Hence, interactionists have called for a more patient-centered view of health
behavior that allows individuals to define their own treatment needs and goals. As a
result, paradigm shift within the health behavior literature has begun. Academics have
been moving from medical models of “compliance” to a patient-centered perspective of
“adherence” (Burton and Hudson 2001).
The principles of the new paradigm greatly affect the conceptualization and
design of this study. Although the data for this study come from the program employees’
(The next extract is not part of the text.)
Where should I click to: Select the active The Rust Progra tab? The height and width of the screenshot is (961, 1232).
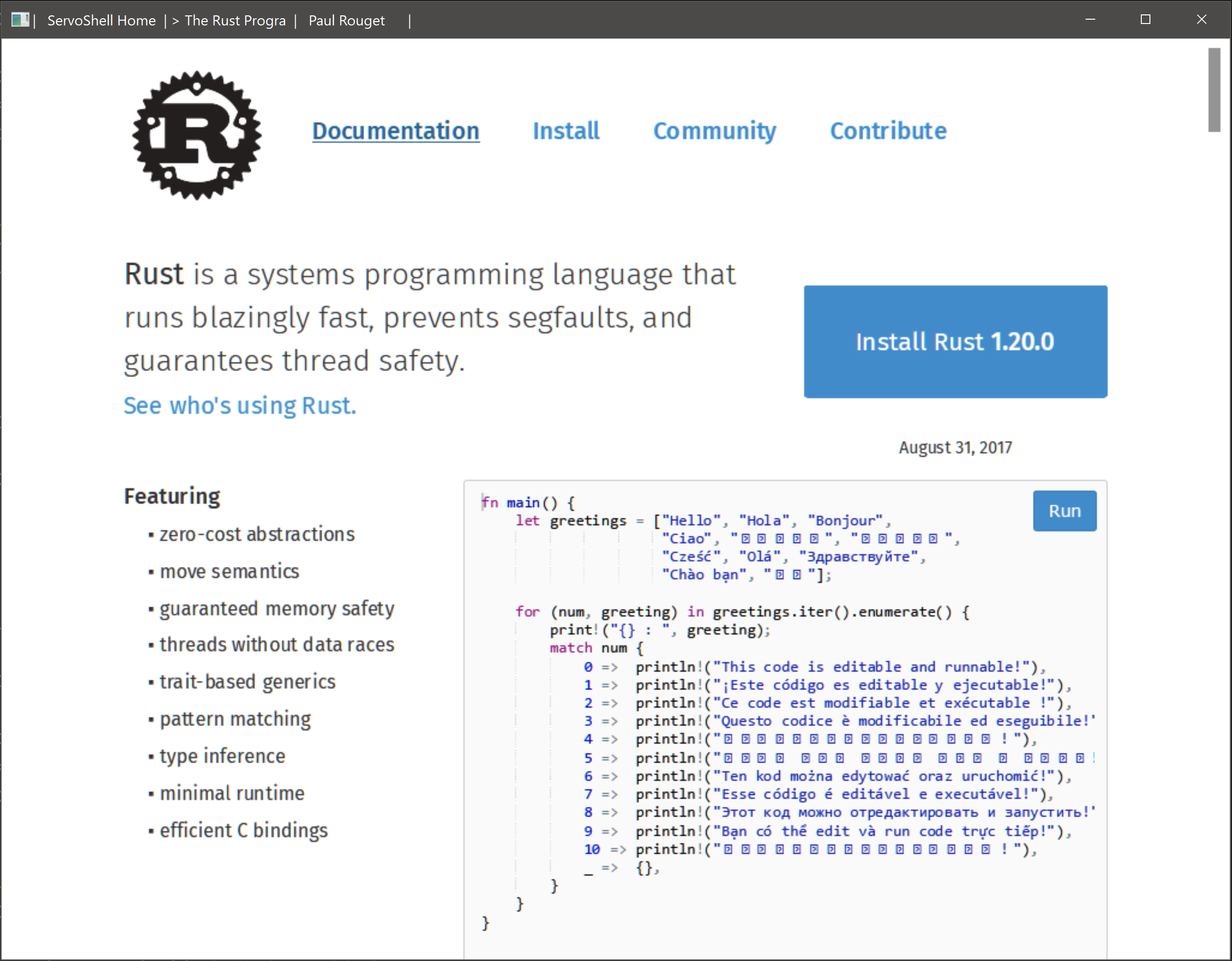tap(235, 20)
notes, the analysis is closely allied with a patient-centered approach. Rather than
investigating the specific outcomes and objectives usually emphasized by funding
agencies and health researchers, I am concerned with families’ abilities to continue
participation in the program. Therefore, I exclusively consider families who have shown
a strong desire to participate in the program; and I use this “patient-identified” goal as the
outcome of interest. Hence, the primary research question is: what disrupts the
participation of families that value involvement in the program? My intention is to better
understand the reasons for different levels of participation, rather than to understand
“non-compliance,” per se.
Life Course Perspective
The life course perspective greatly influenced the approach used to answer this
research question. One of the major premises of the life course perspective is that
individual experiences are influenced by social and historical conditions. In particular,
the perspective draws attention to the principles of contextualism and life stages.